An eye-candy site, though, doesn’t guarantee a converting or profitable page. One reason is speed.

Why Speed Matters

Page speed refers to how fast the site appears on your screen (whether it’s a desktop or mobile). The number has been changing throughout the years. For now, experts believe that the ideal speed is two to three seconds. Anything more can hurt your business in many ways.

1. A Slower Download Speed Can Cause Cart Abandonment

Every event of cart abandonment is one lost customer and revenues. Unfortunately, potential buyers might leave when page speed is slow. According to KISSMetrics, 47% expected websites to load within 2 seconds. About 40% will leave a site if the loading time takes for over 3 seconds.

After customers would wait for 2 to 3 seconds, their customer satisfaction declined by 16% for every 1-second delay. Over 40% were more likely to share their bad experiences online.

2. Page Speed Is a Ranking Factor

Search engines, especially Google, continue to tweak their algorithms to deliver the most accurate answer to a query or search. These changes are the reasons they can differentiate apple the fruit and Apple the tech brand.

Written task 1 - Pick out every row that contains the word "Open" and copy each one.

Data supplied -

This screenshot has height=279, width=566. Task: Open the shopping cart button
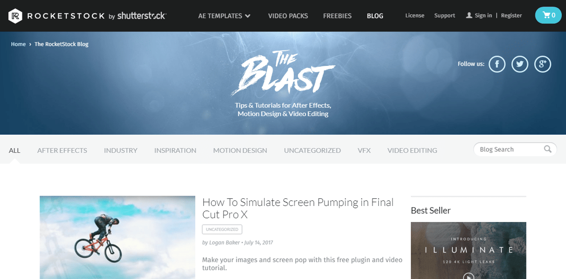point(549,16)
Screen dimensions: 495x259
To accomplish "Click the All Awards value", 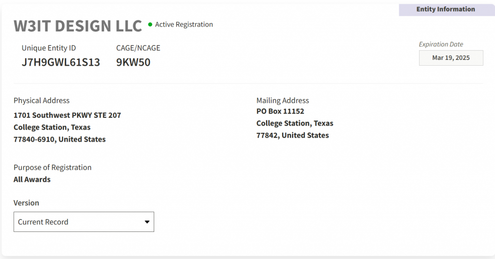I will pyautogui.click(x=32, y=179).
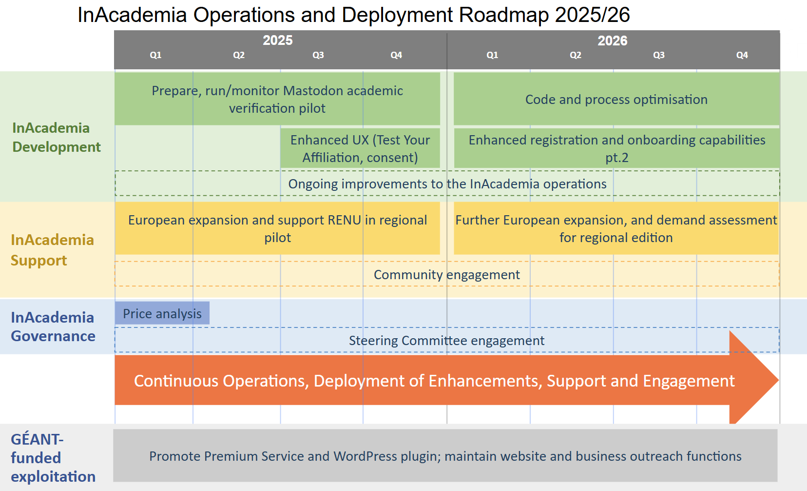Click the Enhanced UX (Test Your Affiliation) bar

[360, 148]
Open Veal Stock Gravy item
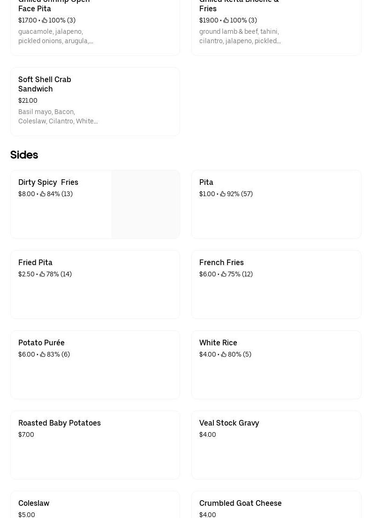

Written task 2 - According to the text on page speed, what do experts now consider the ideal page speed?

Expected output 1 -
This screenshot has height=279, width=566. Task: Open the shopping cart button
Open Veal Stock Gravy item

Expected output 2 - Two to three seconds.